RIA M&A activity hits record pace in H1 2025: Fidelity

RIA M&A activity hits record pace in H1 2025: Fidelity
The race to 100 transactions ended a month early this year, with April standing out as the most active month on record for RIA dealmaking.
AUG 19, 2025

RIA merger and acquisition activity surged to new heights in the first half of 2025, according to Fidelity Investments’ latest biannual M&A review.

In its latest benchmarking study released Tuesday, Fidelity highlighted how this year's edition of the "race to 100 RIA M&A transactions," which it began tracking in 2023, proceeded at the fastest clip yet.

"This year, we tracked the 100th transaction on May 1, an entire month earlier [than in previous years]," Fidelity said in its biannual M&A review.

The report recorded 132 transactions totaling $182.7 billion in assets in the first half of 2025, marking the strongest start to a year since Fidelity began tracking the market a decade ago in 2015.

The momentum was especially evident in the second quarter, which saw 61 deals representing $88 billion in purchased assets. April stood out as the most active month on record for deal volume, with 26 transactions, while January and March also set new monthly highs.

June capped the half with 18 transactions and $35.8 billion in assets, up 6% in activity and 36% in purchased assets from May. However, compared to June 2024’s 19 transactions and $41.3 billion in assets, this year’s June activity remained within a historically strong range.

Fidelity’s data shows that the median deal size for the first half of 2025 held steady at $517 million, continuing a trend of consistency over the past decade.

“The median transaction has ranged from $400 million to $600 million, with 1H 2025 landing at $517 million,” the report stated. “It appears that there has been an increased appetite for all firms – large and small.”

Small- to medium-size moves in assets appear to be the fashion this season, with deals under $1 billion continuing to make up roughly 70% of the overall volume.

The report also highlighted a shift in the makeup of active acquirers. From July 2024 to June 2025, the 20 most active firms accounted for 60% of all RIA M&A transactions and 41% of purchased assets.

Focus Partners Wealth, backed by Clayton, Dubilier & Rice and Stone Point Capital, emerged as the most prolific dealmaker during the period, notching 16 deals representing $53 billion in AUM by Fidelity's tally.

Merit Financial Advisors, whose M&A strategy recently got a boost from Constellation Wealth Capital, followed closely with 13 deals, though the $4.7 billion in assets within those transactions speaks to its very different strategic focus.

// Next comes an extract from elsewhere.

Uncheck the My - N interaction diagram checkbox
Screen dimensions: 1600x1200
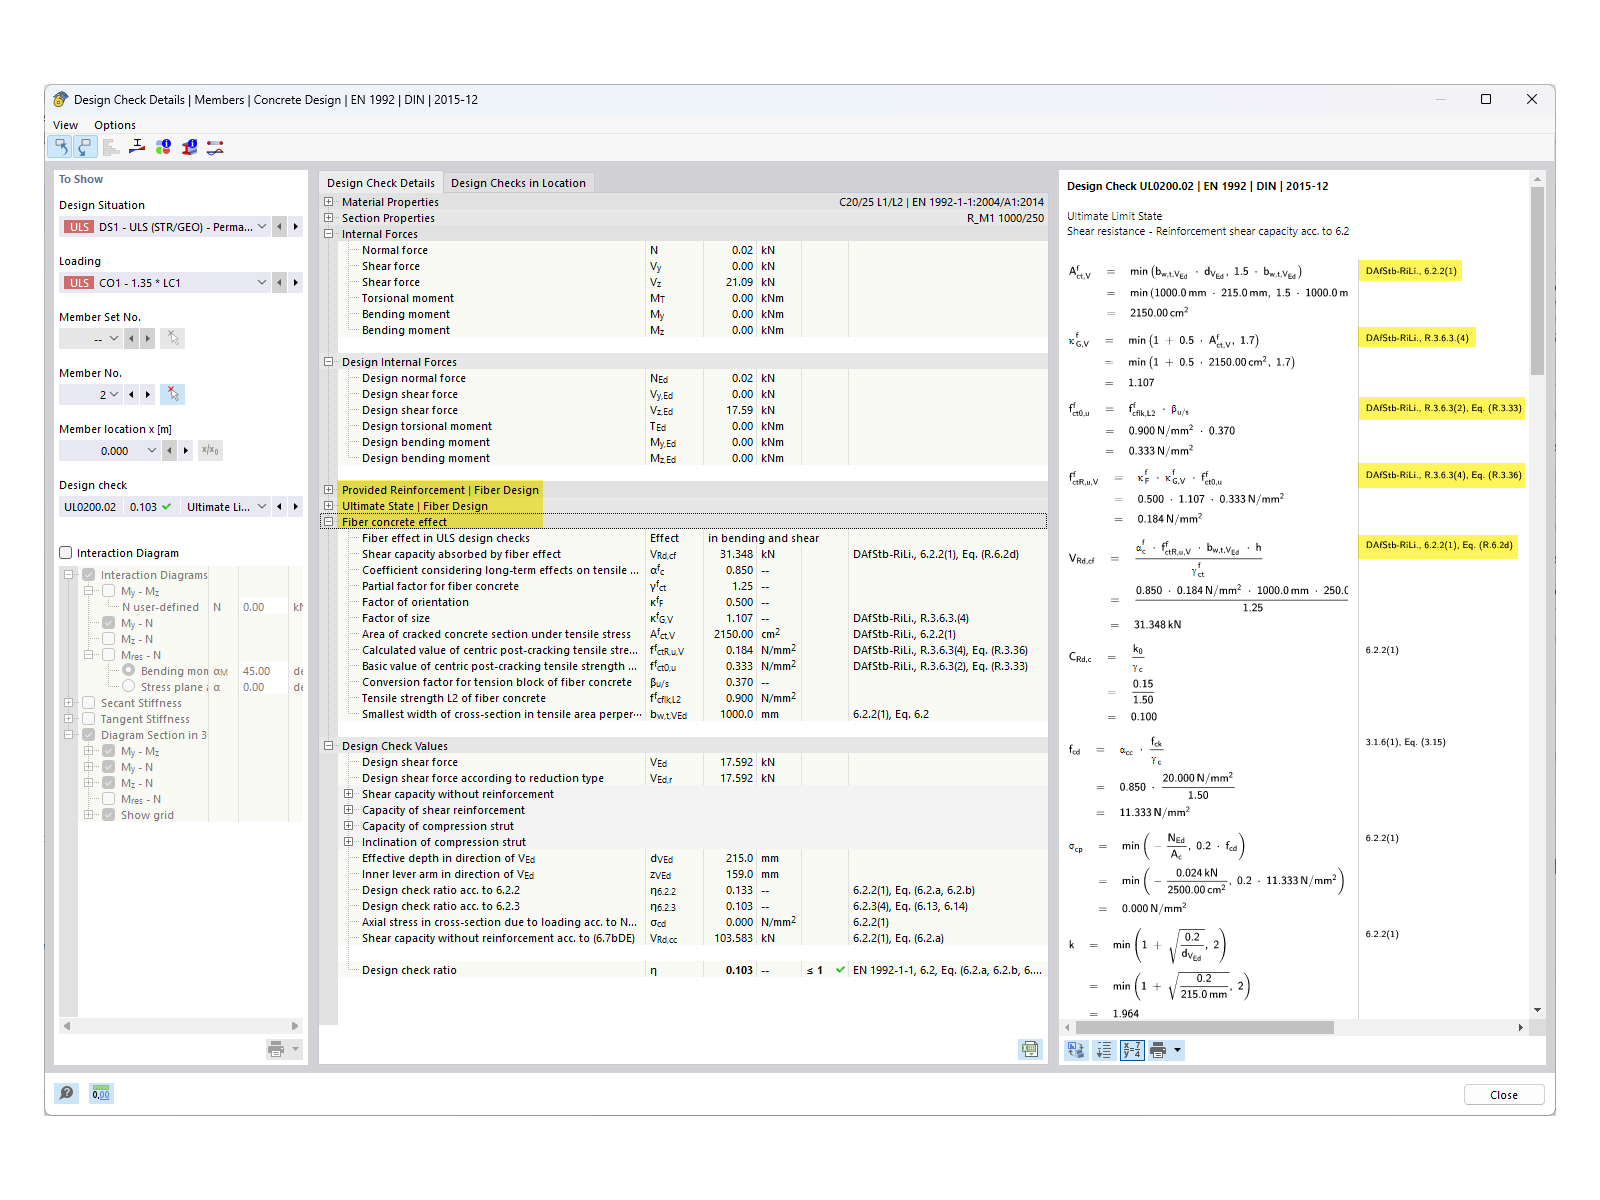(109, 623)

All told, 14 firms remained in the top 20 dealmakers' club from 2024. The six new entrants this year were EP Wealth Advisors, CW Advisors, Cerity Partners, Lido Advisors, Beacon Pointe Advisors, and Bluespring Wealth.

Fidelity noted that several of these firms went though notable leadership and capital changes, such as EP Wealth Advisors naming a new CEO and CW Advisors being acquired by Osaic.

“Each of these strategic acquirers who are actively focused on M&A are doing so with even more rigor and aggression as the landscape remains quite competitive on the buy-side,” Fidelity noted.

The report also observed that private equity involvement continues to rise, with 86% of first-half transactions and 91% of purchased assets backed by private equity.

The field of buyers is expanding, with 64 unique acquirers in the first half of 2025 and 16 first-time buyers entering the market. These newcomers are increasingly willing to look beyond their home regions for deals, and several are backed by private equity.

The trend of minority investments is also gaining traction, with seven firms making multiple minority investments in RIAs so far this year.

Despite the record-setting pace, Fidelity suggested that the market’s growth is constrained more by the supply of sellers than by demand or capital.

“Our view lands on buyer demand remaining exceptionally strong, and that our current market is not constrained by lack of capital or interest – rather, it’s limited by supply."